原文:
....
そんな中で、リリーの現恋人ブルースに扮した彩風咲奈の柔軟な軽やかさが、役を更に際立たせている。延々とドアにぶち当たると言ったかなり古いコメディを自在に見せ、ピンクのスーツ姿があまりに似合うだけに可笑しいというのも、彩風がこの役どころに入った故の効果になっている。望海との声の相性もよく、男役二人の掛け合いがよく響いた。
20世紀号の車掌フラナガンに回った彩凪翔も、この役に彩凪が扮しているからこそタップシーンが大きくクローズアップされた結果になったことが、ミュージカルとしての作品の楽しさを深めていて、ポーターの橘幸、諏訪さき、眞ノ宮るい、星加梨杏と共に、まさに殊勲賞の出来栄え。タップの振付に、本邦初演時にこのポーター役の1人に扮していた本間憲一が参加していることも、作品にとって大きな助けになったに違いない。
オリバーの真那春人とオーエンの朝美絢は、運命共同体としてひたすらオスカーを立てていく、忠実な部下の造形で宝塚版の特色を支えている。演技派の真那はもちろん、朝美が『ファントム』の支配人役に続いて、役者魂を感じさせたのも頼もしい。ブロードウェイのヒットプロデューサーとして登場するマックスの縣千が、如何にも売り出し中の新進男役らしい押し出しで目を引くし、レティシアの京三紗は期待された役割に大役を綺麗に収めたベテランの妙を見せた。ドクター・ジョンソンの久城あすもポイントの出番ながら、非常に目立つ役どころを達者に演じていて、中心となる役柄が限られる海外ミュージカルを宝塚の舞台に乗せる為の、見本のような存在になっている。
....
データエントリ:
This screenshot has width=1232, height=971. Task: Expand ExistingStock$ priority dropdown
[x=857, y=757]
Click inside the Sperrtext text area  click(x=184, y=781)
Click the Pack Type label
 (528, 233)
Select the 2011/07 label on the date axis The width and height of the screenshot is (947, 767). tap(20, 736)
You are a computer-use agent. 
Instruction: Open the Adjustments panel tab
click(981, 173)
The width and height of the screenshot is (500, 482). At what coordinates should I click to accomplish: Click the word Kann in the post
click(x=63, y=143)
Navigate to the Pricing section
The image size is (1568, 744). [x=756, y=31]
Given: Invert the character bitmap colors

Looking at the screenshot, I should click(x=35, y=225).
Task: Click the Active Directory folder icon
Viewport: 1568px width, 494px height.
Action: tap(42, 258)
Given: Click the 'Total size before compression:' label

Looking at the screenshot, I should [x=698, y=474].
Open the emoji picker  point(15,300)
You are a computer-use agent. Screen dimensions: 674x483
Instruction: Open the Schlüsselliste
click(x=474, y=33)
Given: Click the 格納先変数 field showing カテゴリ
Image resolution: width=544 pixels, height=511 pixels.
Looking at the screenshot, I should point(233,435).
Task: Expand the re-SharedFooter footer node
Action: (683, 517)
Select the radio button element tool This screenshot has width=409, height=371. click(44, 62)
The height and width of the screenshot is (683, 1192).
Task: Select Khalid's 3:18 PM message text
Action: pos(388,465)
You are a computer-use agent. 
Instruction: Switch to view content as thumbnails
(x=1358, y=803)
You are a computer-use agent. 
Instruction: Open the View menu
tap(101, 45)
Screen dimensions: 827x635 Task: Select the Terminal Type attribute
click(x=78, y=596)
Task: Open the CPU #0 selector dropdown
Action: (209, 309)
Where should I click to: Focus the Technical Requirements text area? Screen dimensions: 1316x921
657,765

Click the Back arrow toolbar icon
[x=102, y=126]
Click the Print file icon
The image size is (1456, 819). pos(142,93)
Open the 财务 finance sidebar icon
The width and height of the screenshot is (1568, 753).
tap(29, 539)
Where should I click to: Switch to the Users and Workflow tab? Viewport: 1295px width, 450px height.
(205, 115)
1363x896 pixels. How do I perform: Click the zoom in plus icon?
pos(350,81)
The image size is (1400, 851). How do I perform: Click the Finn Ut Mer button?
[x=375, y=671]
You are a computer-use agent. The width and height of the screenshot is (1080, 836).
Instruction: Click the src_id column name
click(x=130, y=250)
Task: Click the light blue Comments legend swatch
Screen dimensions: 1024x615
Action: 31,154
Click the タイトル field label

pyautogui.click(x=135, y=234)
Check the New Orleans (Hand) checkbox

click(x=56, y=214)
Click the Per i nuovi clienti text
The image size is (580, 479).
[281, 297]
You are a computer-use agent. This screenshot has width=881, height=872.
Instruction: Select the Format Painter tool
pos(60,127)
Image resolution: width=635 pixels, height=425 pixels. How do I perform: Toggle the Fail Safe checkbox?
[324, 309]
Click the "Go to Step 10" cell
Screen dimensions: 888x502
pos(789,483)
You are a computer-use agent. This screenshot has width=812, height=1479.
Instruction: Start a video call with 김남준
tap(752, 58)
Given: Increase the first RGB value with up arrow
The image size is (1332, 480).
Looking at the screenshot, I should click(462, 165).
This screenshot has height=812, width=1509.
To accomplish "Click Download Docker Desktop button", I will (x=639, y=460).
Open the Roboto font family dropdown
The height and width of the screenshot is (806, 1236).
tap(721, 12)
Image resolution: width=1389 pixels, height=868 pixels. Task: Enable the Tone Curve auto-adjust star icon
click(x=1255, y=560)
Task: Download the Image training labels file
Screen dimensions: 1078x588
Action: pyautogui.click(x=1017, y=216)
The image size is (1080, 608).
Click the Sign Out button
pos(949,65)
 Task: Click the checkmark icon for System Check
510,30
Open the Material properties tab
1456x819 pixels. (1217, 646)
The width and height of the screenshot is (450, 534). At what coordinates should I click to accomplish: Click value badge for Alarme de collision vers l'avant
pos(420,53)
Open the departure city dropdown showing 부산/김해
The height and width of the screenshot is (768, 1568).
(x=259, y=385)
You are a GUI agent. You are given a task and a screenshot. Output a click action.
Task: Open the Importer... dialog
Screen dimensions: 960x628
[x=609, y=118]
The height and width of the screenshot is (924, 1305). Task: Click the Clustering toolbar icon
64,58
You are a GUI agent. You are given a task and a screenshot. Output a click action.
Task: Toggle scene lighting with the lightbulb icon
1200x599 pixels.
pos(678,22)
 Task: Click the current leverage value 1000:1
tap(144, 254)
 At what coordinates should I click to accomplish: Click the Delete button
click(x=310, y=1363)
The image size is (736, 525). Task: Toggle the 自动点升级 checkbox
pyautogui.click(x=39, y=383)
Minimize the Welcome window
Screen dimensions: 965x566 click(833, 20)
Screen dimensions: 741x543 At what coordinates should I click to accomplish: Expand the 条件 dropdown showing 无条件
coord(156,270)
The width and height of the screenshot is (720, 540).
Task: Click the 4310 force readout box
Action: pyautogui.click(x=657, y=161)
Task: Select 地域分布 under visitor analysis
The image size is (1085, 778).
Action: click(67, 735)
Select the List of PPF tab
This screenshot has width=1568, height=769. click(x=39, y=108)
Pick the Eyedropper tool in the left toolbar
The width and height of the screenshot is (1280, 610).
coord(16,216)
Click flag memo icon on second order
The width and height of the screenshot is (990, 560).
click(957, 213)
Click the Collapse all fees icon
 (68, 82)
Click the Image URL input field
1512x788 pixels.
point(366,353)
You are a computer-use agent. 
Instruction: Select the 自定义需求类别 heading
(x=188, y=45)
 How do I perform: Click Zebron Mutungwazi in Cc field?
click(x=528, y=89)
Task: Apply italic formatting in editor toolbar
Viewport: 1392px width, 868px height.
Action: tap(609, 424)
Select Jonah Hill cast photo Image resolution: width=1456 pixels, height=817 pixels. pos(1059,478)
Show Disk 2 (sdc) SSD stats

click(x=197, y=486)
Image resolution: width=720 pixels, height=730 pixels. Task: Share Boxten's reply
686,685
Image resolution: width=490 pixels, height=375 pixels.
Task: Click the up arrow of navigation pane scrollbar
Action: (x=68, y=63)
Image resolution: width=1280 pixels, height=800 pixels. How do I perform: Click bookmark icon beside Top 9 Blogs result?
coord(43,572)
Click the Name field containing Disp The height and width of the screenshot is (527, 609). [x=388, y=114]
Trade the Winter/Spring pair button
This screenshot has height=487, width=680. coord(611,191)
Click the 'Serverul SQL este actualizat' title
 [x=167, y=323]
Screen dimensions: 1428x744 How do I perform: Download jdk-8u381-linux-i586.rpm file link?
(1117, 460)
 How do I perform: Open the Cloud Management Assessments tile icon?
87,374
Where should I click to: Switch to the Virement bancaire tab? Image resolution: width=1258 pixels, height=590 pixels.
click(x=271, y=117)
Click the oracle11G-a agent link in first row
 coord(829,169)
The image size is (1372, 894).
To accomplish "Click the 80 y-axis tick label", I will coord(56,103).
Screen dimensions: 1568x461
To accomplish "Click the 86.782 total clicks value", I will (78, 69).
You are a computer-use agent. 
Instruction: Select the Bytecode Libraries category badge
....
作業指示:
[1] 舞台評で、ドクター・ジョンソン役の久城あすが「見本のような存在」とされる理由を、1～3文で説明せよ。
[2] 舞台評の最終段落の後に続く文章を書き継げ。

解答一覧:
[1] 出番はポイントに限られるものの、非常に目立つ役どころを達者に演じているからである。そのため、中心となる役柄が限られる海外ミュージカルを宝塚の舞台に乗せるうえでの見本になっている。

[2]
ただ一方で、同じポイントの出番でも下院議員グローバー・ロックウッドの透真かずきに要求した、太っていて髪が薄いという設定は、宝塚歌劇としては全く的外れで、これは原田に猛省を促したい。こういう身体的な特徴で笑わせようという自体が趣味の良いものではない上に、宝塚歌劇の男役にこれをさせて喜ぶ観客は誰もいない。特に透真はコメディーリリーフに専科から助演をたのんだ人材という訳ではなく、雪組の貴重な男役の1人だけに、観ていて辛いものがあり過ぎた。時によっては女役に回って大役を演じるよりも、群舞で良いからカッコ良い男役姿を観ていたい、という声さえあがるのが宝塚歌劇という世界を愛する観客心理だということを、是非もう1度再確認して欲しい。
そんな透真も含めて、絢爛豪華な列車の装置の前で男役が颯爽と、また娘役が華やかに踊るフィナーレの楽しさは格別で、やはり原田には1度レビュー作品も手掛けて欲しいと思うほど弾む場面の連続。その歌唱力の確かさ故に歌に特化されることの多い望海&真彩のデュエット・ダンスも美しく、最終的に宝塚を観た!満喫した!と思えるマジックに満ちた舞台となっている。
【公演情報】
宝塚歌劇雪組公演
ブロードウェイ・ミュージカル『20世紀号に乗って』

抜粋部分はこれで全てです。